3. Performance Assessment and Comparative Analysis
The performance of the proposed OBD-based method was evaluated using standard metrics: Accuracy, Recall (Sensitivity), F1-Score, and Mean Time to Detect (MTTD). A comparative analysis was performed against two baseline methods: a traditional static threshold-based method and a rule-based expert system. The performance is quantitatively summarized below:
| Performance Metric | Proposed OBD Method | Threshold-Based Method | Expert System Method |
|---|---|---|---|
| Accuracy | 96.3% | 82.6% | 89.5% |
| Recall | 95.8% | 78.9% | 91.2% |
| F1-Score | 0.960 | 0.807 | 0.902 |
| Avg. Detection Time (s) | 2.4 | 5.8 | 4.1 |
The formulas for key metrics are:
$$ \text{Accuracy} = \frac{TP + TN}{TP + TN + FP + FN} $$
$$ \text{Recall} = \frac{TP}{TP + FN} $$
$$ F1\text{-}Score = 2 \times \frac{\text{Precision} \times \text{Recall}}{\text{Precision} + \text{Recall}} $$
Where $TP$ = True Positives, $TN$ = True Negatives, $FP$ = False Positives, $FN$ = False Negatives.
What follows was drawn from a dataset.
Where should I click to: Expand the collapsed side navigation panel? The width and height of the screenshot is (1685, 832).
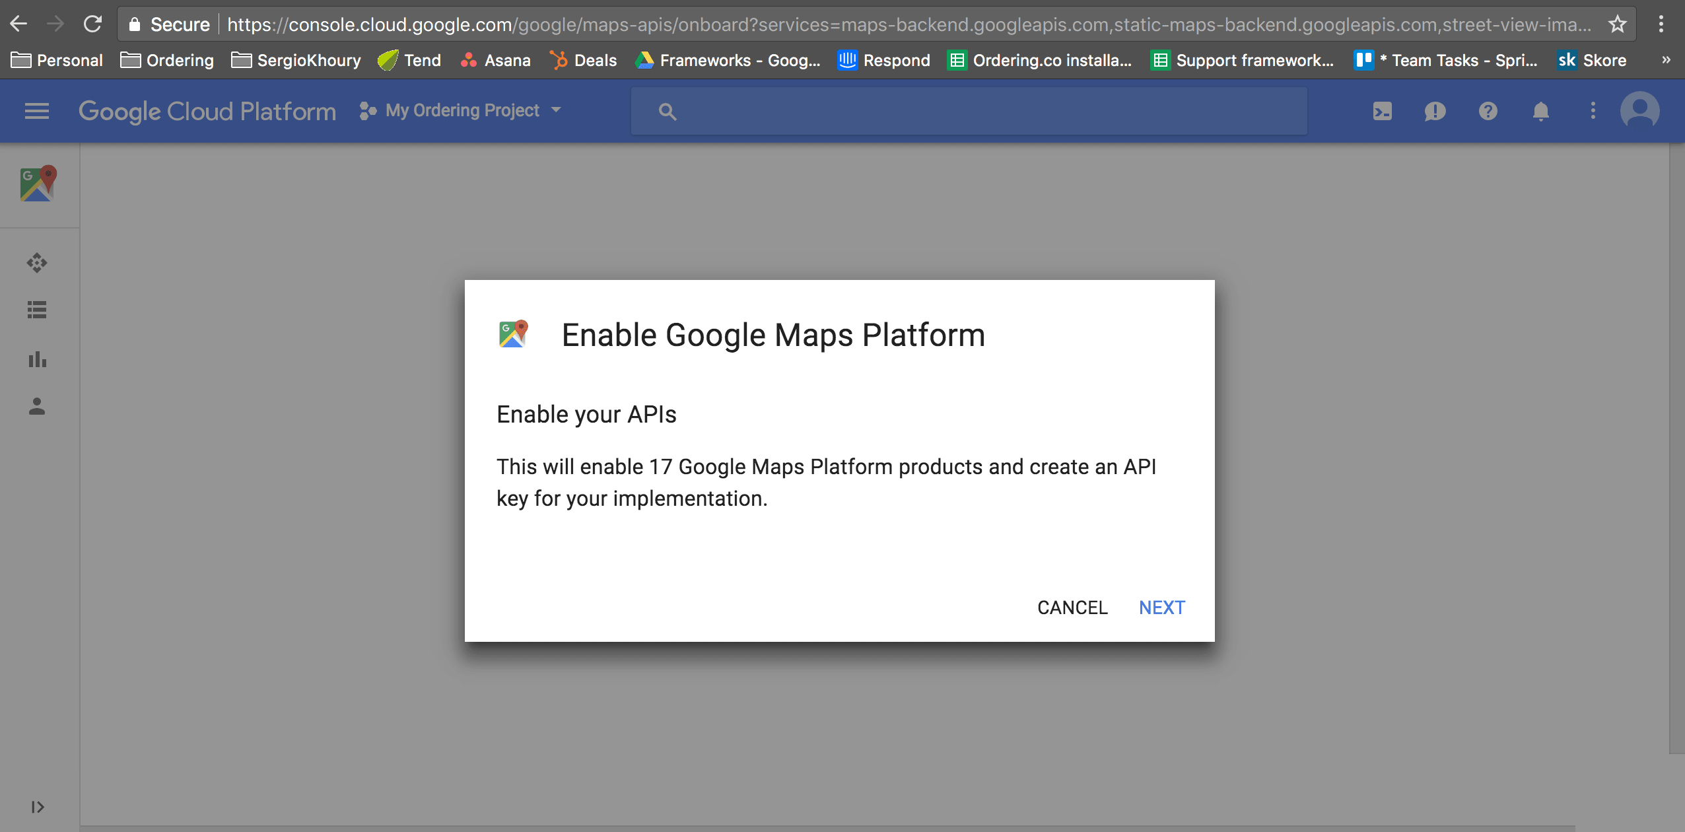point(37,807)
Robustness testing under environmental stress showed that the method maintained a detection accuracy fluctuation of less than 3% across an ambient temperature range of -20°C to 60°C. Its anti-interference capability was validated under noisy conditions, maintaining over 90% accuracy even at a signal-to-noise ratio (SNR) as low as 15 dB. Real-world road testing over 15,000 km across urban, highway, and mountainous terrains confirmed the practical reliability of the system, with an overall fault detection success rate of 96.3%.
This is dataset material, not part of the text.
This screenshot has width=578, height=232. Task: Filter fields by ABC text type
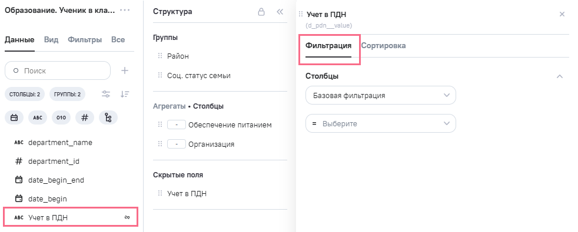(38, 118)
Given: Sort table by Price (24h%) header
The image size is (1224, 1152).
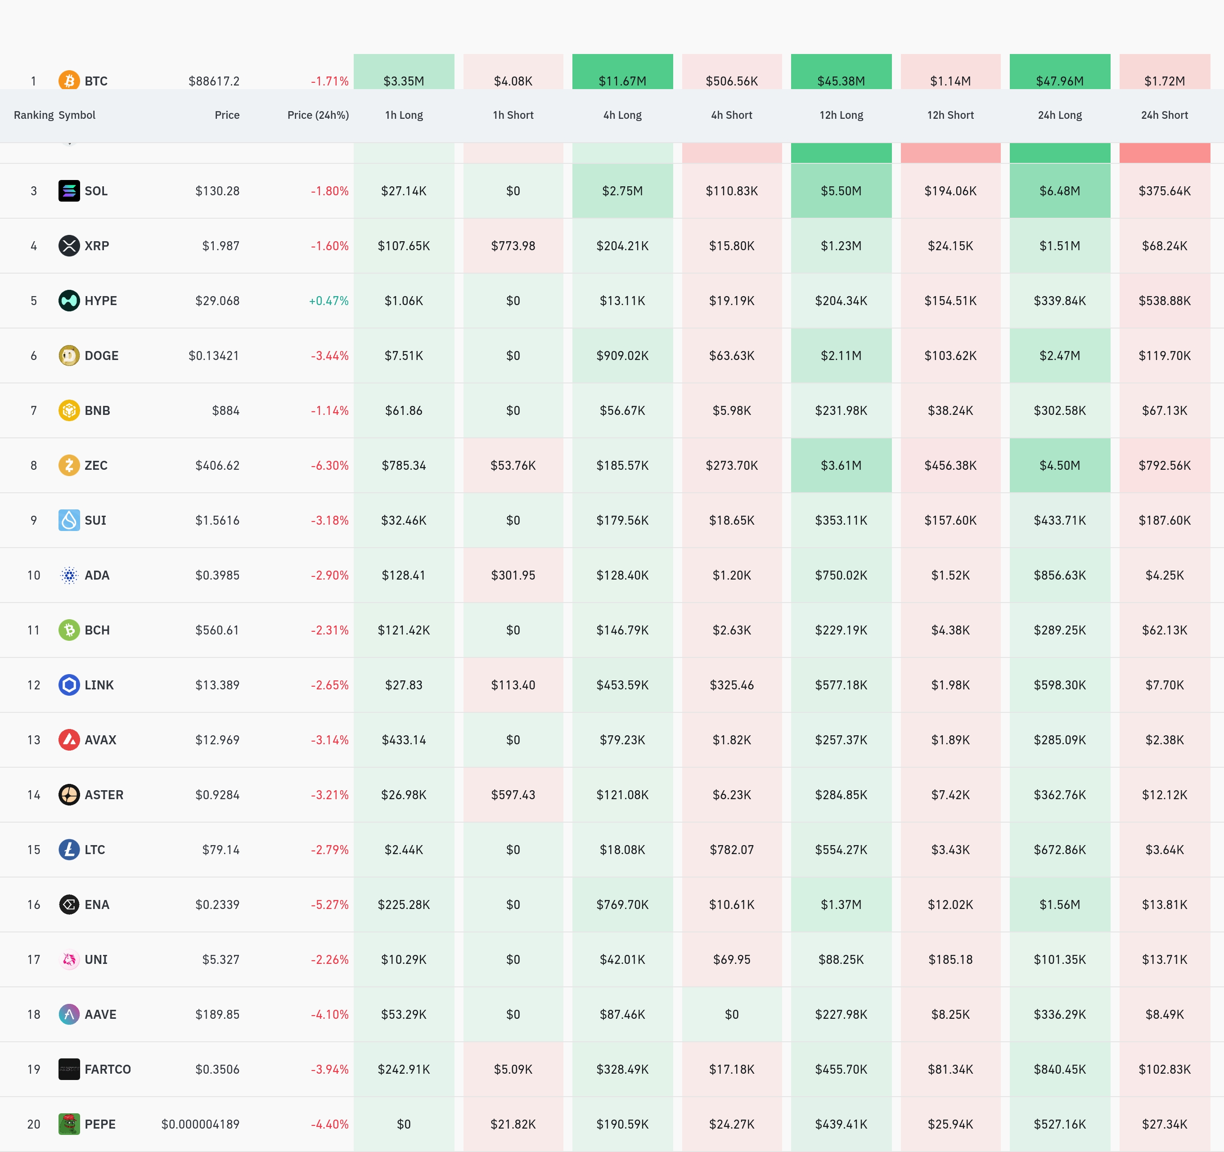Looking at the screenshot, I should [x=318, y=115].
Conclusion and Future Perspectives
This research presents a robust and intelligent fault detection framework for new energy vehicle electronic control systems, fundamentally centered on the extensive capabilities of the OBD protocol. By meticulously designing feature extraction processes and hybrid diagnostic algorithms, the method achieves high-precision, rapid localization of faults, particularly within critical components like the motor control unit. The experimental results conclusively demonstrate significant improvements in both accuracy and diagnostic speed compared to conventional approaches, laying a solid technical foundation for predictive maintenance and enhanced vehicular reliability. Future research directions will focus on the development of advanced prognostic algorithms for remaining useful life estimation of power electronics in the motor control unit, the integration of multi-source data from vehicle-to-everything (V2X) networks, and the construction of cloud-based diagnostic platforms for fleet-wide health management. These advancements will further propel the safety, efficiency, and intelligence of new energy vehicles, supporting the sustainable evolution of the automotive industry.